Copy everything in the records below from the line containing "Screen dimensions: 1331x749" down to the line containing "Action: 204,819", keeping both of those lines and every line between them word for word. Leave the pictures out of your copy.

## DATA FOR THE TASK
Start

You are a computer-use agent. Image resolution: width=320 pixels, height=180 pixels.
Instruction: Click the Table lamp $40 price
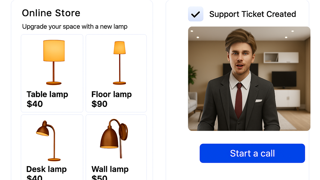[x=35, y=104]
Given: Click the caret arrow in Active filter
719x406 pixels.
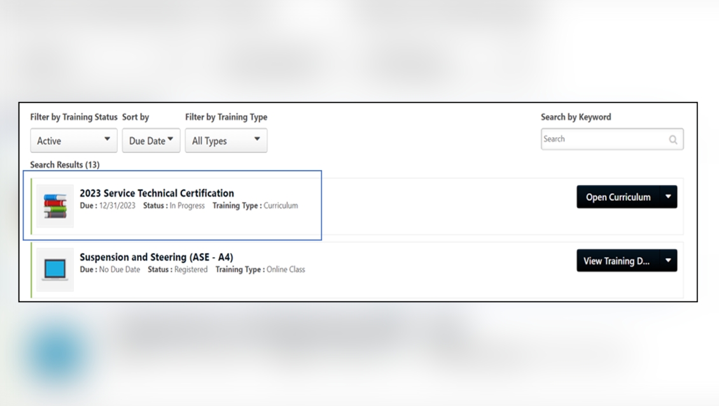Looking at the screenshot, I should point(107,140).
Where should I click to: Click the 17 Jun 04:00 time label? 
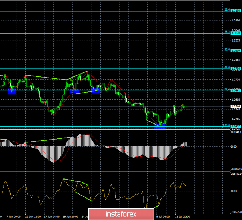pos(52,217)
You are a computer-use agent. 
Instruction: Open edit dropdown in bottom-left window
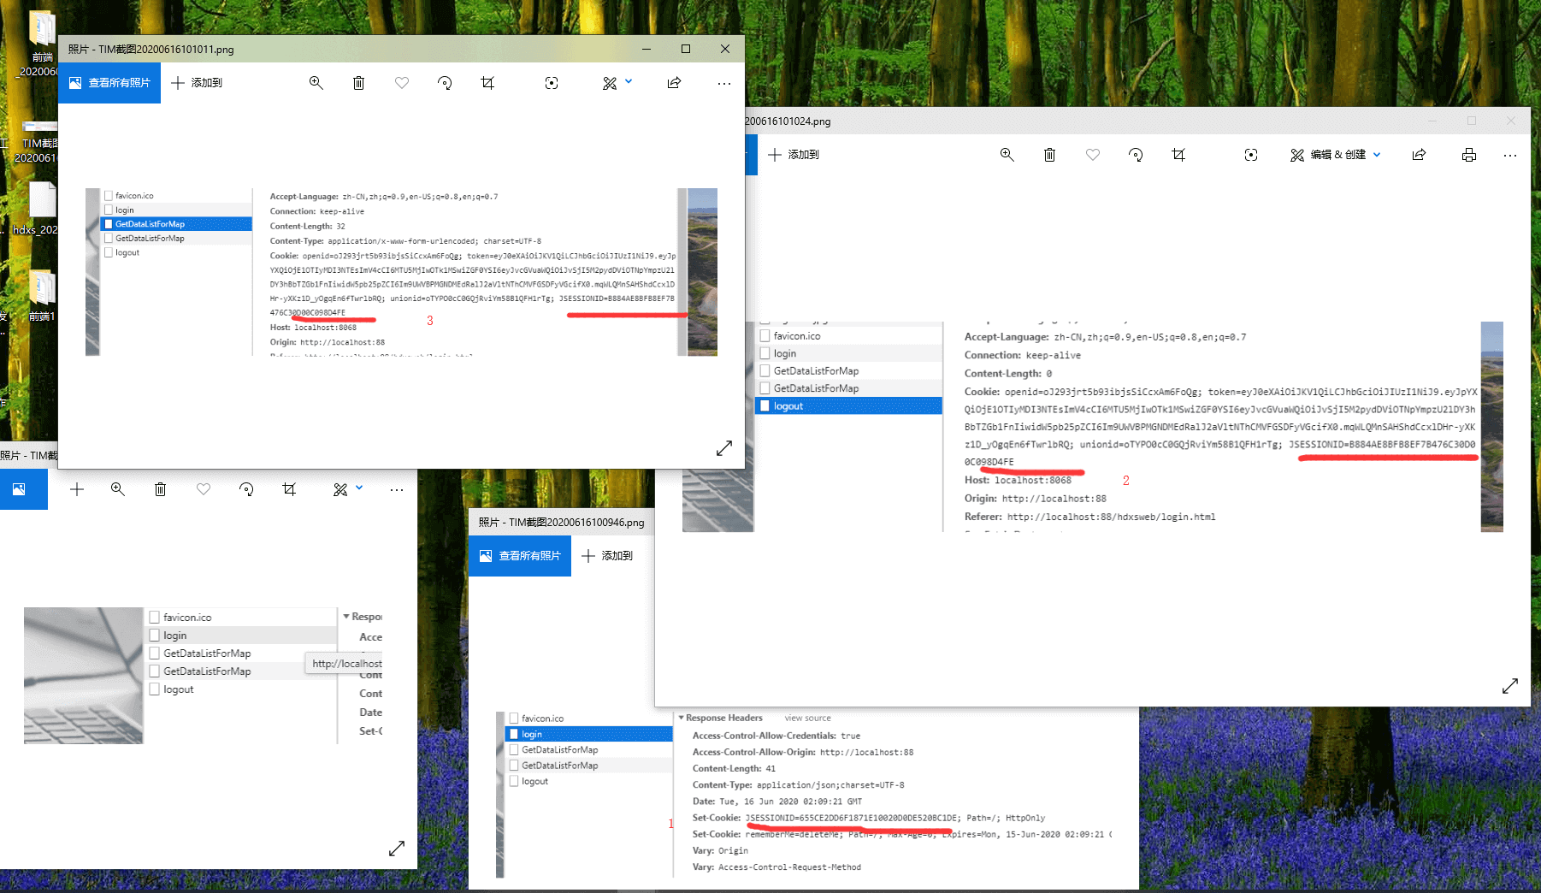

End
Start

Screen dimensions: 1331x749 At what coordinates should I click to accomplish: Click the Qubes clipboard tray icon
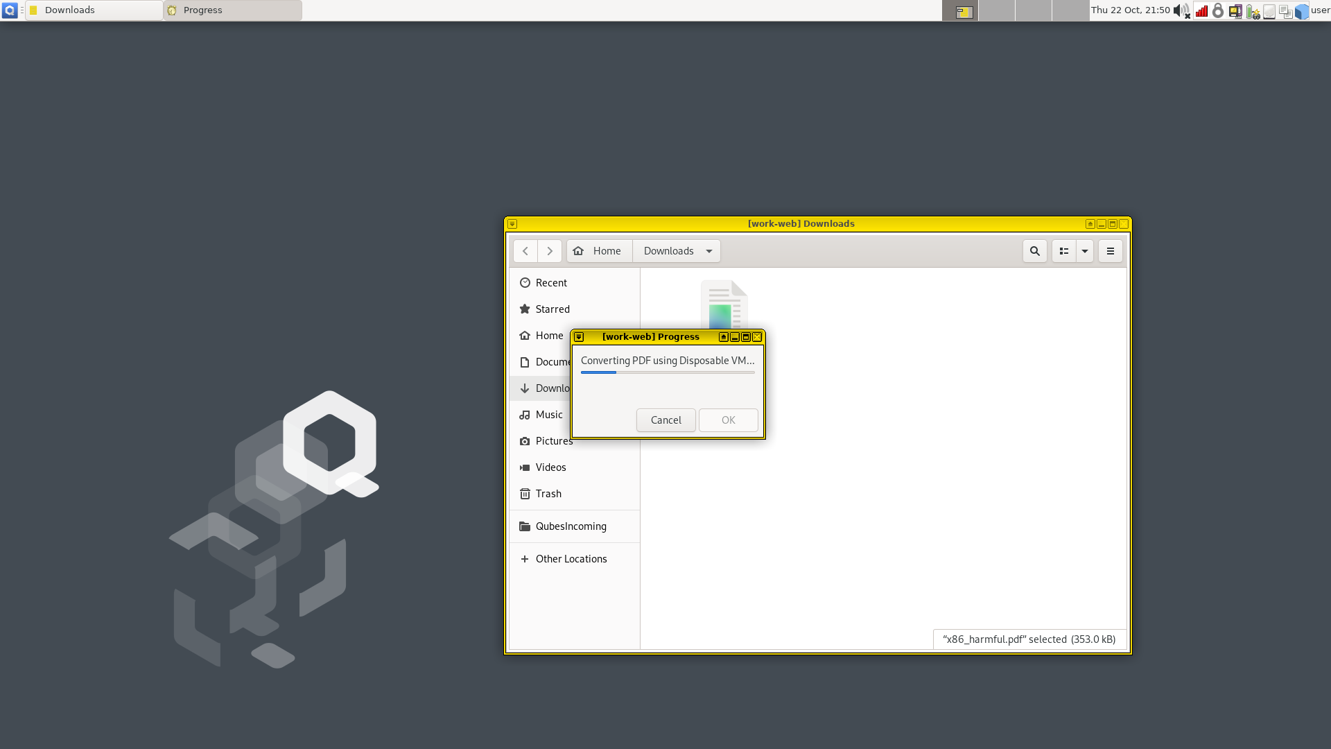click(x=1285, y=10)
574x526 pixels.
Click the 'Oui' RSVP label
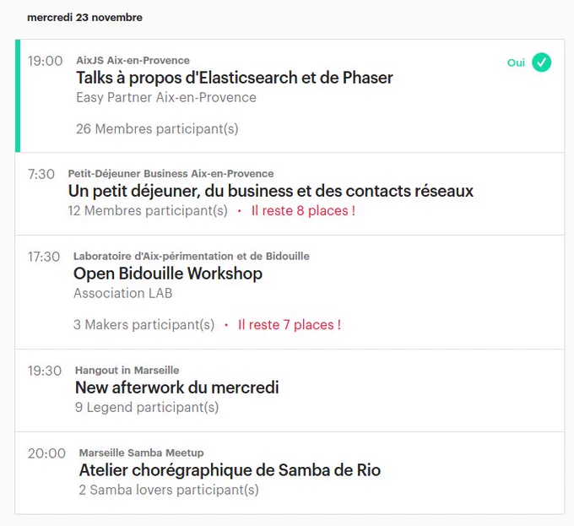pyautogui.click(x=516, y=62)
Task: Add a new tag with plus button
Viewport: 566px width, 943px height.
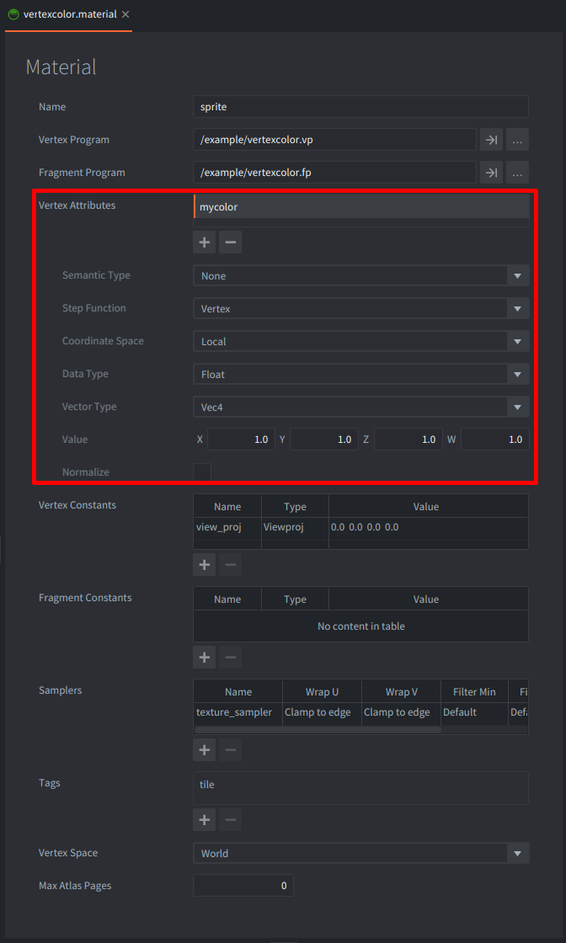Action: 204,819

End
Start

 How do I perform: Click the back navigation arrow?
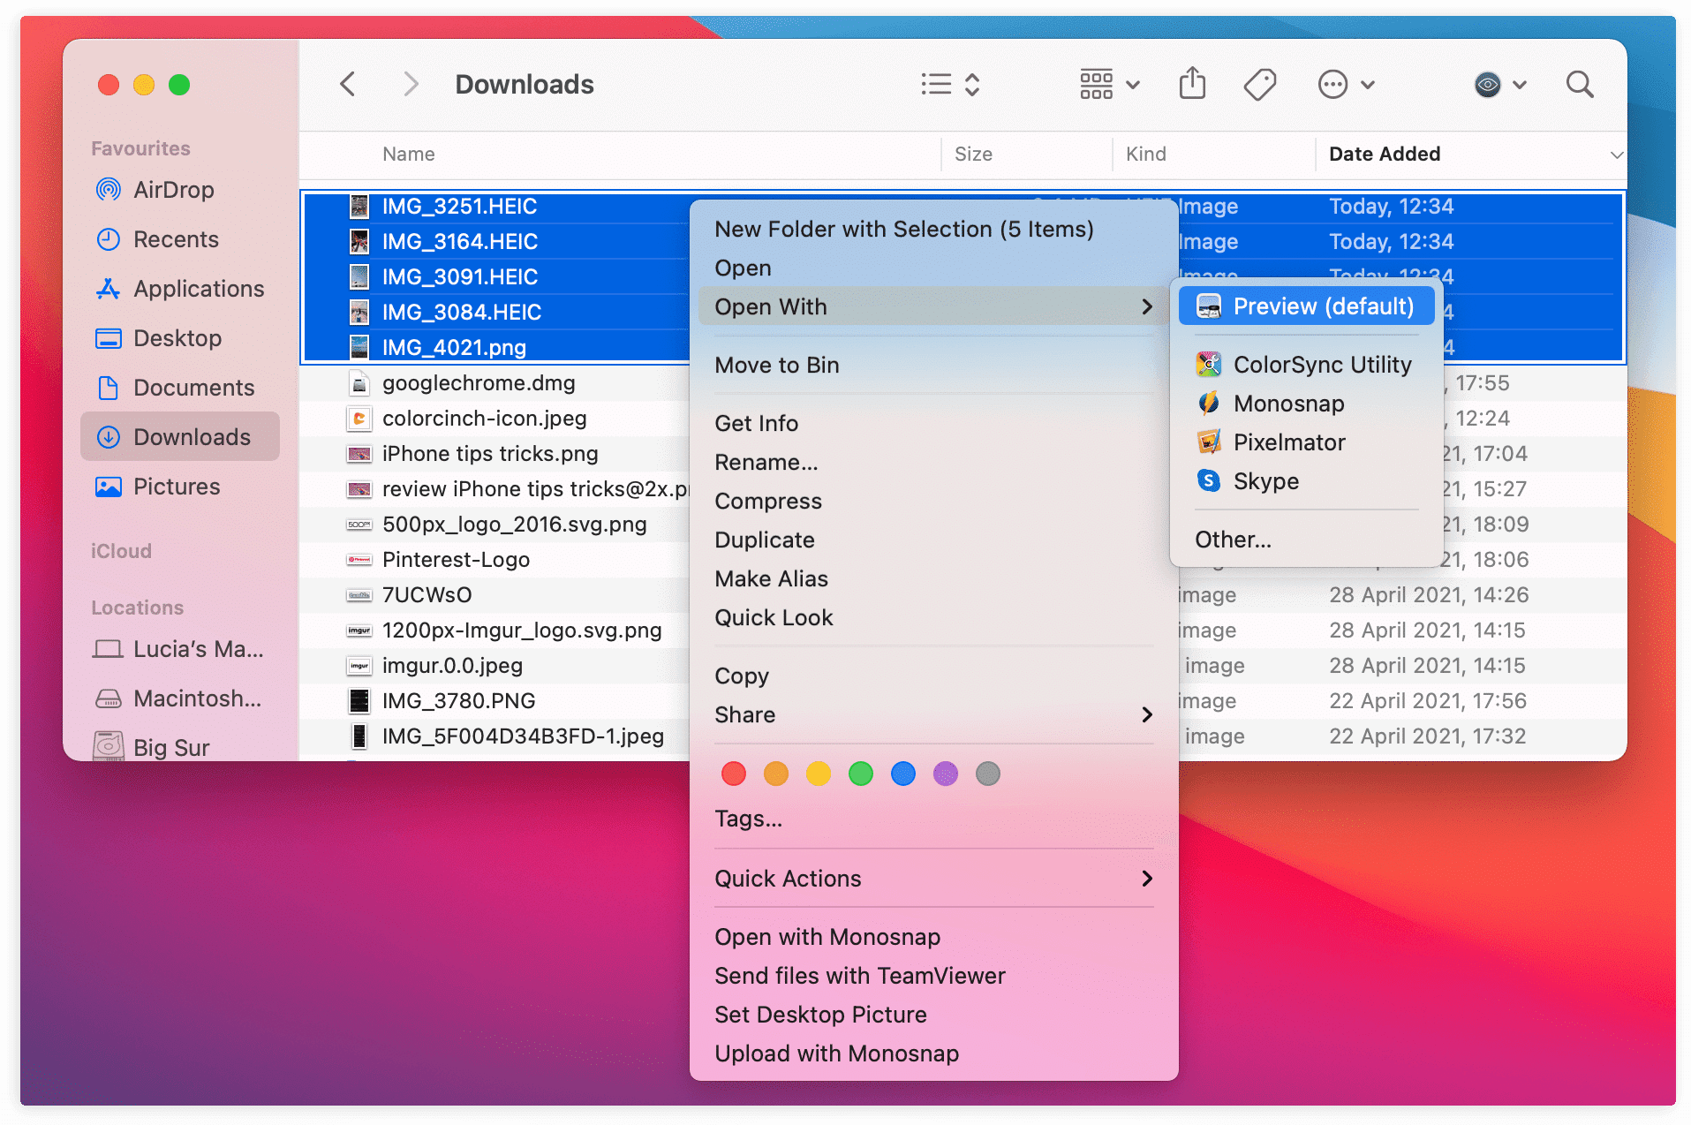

End

## SOLUTION
Screen dimensions: 1331x749 At what coordinates should I click to accomplish: Click the Qubes clipboard tray icon
click(x=1285, y=10)
574x526 pixels.
Click the 'Oui' RSVP label
pyautogui.click(x=516, y=62)
Task: Add a new tag with plus button
Viewport: 566px width, 943px height.
Action: 204,819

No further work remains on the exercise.